A multistart optimization algorithm for surface complexation equilibrium parameters (MUSE) was applied to a large and diverse data set for chromate adsorption on iron (oxy)hydroxides (ferrihydrite and goethite). Within the Basic Stern and the charge-distribution multisite complexation (CD-MUSIC) framework, chromate binding constants and the Stern Layer capacitance were optimized simultaneously to develop a consistent parameter set for surface complexation models.
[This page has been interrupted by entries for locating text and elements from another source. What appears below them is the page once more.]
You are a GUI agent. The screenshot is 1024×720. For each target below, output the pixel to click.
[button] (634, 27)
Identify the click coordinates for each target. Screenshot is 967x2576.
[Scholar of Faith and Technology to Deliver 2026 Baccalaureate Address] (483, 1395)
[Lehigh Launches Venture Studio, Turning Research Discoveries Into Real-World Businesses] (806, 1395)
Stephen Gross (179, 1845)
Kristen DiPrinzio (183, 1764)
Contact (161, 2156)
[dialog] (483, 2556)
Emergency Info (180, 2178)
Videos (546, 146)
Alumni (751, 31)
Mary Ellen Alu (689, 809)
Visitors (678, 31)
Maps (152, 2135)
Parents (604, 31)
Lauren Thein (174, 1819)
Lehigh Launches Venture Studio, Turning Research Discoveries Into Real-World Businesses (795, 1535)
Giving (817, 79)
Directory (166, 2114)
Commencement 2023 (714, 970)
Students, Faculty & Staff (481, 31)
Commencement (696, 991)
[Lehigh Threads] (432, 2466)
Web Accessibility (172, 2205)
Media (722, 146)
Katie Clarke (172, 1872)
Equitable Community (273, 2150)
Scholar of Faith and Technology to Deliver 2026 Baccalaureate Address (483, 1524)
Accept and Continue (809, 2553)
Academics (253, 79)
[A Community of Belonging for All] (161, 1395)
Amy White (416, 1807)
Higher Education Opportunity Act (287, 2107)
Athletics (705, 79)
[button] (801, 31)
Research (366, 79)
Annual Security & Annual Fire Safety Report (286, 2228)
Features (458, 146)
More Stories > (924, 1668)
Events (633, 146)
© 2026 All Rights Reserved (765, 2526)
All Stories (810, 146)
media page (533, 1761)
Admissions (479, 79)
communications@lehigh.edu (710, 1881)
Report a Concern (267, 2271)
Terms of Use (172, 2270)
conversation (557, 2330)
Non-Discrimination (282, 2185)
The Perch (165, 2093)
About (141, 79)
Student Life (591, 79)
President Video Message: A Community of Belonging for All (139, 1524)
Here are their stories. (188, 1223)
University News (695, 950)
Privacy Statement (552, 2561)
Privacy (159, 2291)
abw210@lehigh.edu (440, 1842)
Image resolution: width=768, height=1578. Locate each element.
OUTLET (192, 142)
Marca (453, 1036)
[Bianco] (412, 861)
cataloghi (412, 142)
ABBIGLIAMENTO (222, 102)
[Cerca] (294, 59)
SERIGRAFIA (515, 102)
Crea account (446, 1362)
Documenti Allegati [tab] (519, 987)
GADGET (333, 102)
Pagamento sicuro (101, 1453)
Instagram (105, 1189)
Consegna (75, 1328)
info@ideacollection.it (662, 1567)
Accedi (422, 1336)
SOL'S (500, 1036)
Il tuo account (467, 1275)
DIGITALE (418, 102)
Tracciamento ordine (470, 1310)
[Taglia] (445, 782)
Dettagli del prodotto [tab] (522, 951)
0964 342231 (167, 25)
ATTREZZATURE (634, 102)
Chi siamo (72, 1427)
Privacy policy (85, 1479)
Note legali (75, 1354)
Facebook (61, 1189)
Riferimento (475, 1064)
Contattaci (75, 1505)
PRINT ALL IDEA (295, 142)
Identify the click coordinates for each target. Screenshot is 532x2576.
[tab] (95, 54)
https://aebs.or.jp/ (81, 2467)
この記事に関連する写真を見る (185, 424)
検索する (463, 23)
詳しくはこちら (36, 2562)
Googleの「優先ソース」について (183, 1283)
This analysis resulted in three main conclusions regarding the model parameters: (a) There is no single set of parameter values that describes such diverse data sets when modeled independently. (b) Parameter differences among the data sets are mainly due to different amounts of total sites, i.e., surface area and surface coverages, rather than structural differences between the iron (oxy)hydroxides. (c) Unified equilibrium constants can be extracted if total site dependencies are taken into account. The implementation of the MUSE algorithm automated the process of optimizing the parameters in an objective and consistent manner and facilitated the extraction of predictive relationships for unified equilibrium constants. The extracted unified parameters can be implemented in reactive transport modeling in the field by either adopting the appropriate values for each surface coverage or by estimating error bounds for different conditions. The evaluation of a forward model with unified parameters successfully predicted chromate adsorption for a range of capacitance values.